Quale processo ha innescato il Grande Evento Ossidativo, ovvero l’estinzione delle forme di vita anaerobica causata dall’accumulo di ossigeno nell’atmosfera terrestre? 

Uno studio condotto dal Massachusetts Institute of Technology suggerisce che l’ossigeno si sia accumulato nell’atmosfera grazie alle interazioni tra alcuni microbi presenti nell’acqua e nei minerali dei sedimenti oceanici. Queste interazioni hanno aiutato a prevenire il consumo di ossigeno, innescando un processo di ‘autoamplificazione’, che ha portato grandi quantità di questo elemento ad accumularsi nell’aria.

«Se ripercorriamo la storia della Terra – afferma Gregory Fournier, autore dello studio –  sembra che ci siano stati due salti: uno caratterizzato da bassi livelli di ossigeno nel Paleoproterozoico e l’atro con quantità più elevate, nel Neoproterozoico».

Secondo gli scienziati alcuni processi che si sono verificati negli oceani potrebbero essere all’origine del cambio di livelli di ossigeno sul nostro pianeta. Nel dettaglio, il team del Mit ha identificato un gruppo di microbi che ossida parzialmente la materia organica nelle profondità oceaniche. Questi microbi appartengono al gruppo batterico Sar202 e la loro ossidazione parziale avviene attraverso un enzima, la monoossigenasi Baeyer-Villiger, o Bvmo.

I ricercatori hanno effettuato un’analisi filogenetica e hanno scoperto che i batteri avevano effettivamente alcuni  antenati che risalivano a  epoche precedenti la Grande Ossigenazione e che il gene dell’enzima Bvmo poteva essere rintracciato in varie specie microbiche. 

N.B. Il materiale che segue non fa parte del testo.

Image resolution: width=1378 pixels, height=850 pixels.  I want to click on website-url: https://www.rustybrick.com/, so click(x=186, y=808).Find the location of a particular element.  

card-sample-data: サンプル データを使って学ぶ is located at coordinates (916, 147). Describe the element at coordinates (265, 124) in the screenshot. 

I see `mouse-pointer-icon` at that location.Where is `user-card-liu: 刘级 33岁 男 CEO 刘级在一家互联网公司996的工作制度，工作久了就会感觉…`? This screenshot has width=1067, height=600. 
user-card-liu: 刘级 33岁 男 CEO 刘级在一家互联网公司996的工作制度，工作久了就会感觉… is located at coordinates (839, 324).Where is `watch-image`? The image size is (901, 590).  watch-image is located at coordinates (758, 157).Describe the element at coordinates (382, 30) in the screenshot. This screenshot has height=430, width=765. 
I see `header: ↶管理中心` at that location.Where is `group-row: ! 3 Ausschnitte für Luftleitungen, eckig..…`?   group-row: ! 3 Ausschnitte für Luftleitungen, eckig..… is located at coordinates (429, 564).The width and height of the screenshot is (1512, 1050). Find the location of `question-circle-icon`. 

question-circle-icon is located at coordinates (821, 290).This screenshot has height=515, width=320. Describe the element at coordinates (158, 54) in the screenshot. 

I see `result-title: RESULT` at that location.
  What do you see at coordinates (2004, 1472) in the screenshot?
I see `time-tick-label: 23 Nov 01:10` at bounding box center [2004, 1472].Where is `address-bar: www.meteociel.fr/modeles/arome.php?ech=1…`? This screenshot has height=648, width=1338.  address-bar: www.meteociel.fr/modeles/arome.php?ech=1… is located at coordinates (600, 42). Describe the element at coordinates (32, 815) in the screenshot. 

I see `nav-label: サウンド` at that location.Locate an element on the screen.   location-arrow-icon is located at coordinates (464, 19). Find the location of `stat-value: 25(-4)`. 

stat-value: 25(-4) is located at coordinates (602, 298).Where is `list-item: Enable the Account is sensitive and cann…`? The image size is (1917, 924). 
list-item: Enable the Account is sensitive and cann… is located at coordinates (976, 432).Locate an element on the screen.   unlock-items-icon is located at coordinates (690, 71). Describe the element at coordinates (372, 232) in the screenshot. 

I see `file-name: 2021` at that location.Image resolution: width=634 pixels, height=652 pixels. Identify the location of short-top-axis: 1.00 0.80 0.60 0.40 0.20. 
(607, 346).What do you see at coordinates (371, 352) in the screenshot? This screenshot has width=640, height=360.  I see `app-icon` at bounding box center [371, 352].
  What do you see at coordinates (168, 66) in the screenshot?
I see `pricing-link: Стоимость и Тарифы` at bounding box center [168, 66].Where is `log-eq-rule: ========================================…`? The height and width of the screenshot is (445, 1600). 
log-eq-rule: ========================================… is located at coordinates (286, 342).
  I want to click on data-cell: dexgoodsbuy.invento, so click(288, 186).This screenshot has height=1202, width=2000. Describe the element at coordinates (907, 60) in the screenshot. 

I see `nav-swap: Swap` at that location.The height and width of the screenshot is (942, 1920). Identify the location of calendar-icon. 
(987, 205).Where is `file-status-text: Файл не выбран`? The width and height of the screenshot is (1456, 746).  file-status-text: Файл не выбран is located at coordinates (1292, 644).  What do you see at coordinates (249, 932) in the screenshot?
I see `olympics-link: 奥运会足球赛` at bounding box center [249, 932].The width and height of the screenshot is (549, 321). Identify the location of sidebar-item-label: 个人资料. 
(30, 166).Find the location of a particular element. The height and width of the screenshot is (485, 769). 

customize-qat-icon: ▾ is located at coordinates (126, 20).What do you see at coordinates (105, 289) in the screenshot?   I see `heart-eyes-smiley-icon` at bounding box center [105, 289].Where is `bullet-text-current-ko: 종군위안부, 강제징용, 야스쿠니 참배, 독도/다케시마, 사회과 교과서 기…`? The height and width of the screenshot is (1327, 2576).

Inoltre la diversificazione del gene, o il numero di specie che hanno acquisito le stesse caratteristiche, è aumentato in modo significativo durante i periodi in cui l’atmosfera ha subito picchi di ossigenazione, durante il Paleoproterozoico e di nuovo nel Neoproterozoico.

Per confermare questa ipotesi sarà necessario effettuare diversi  altri studi, dagli esperimenti in laboratorio alle indagini sul campo. «Proporre un nuovo metodo e mostrare prove della sua efficacia – conclude Fournier – è il primo passo. Abbiamo identificato questa nuova ipotesi e ora sappiamo che merita la nostra attenzione».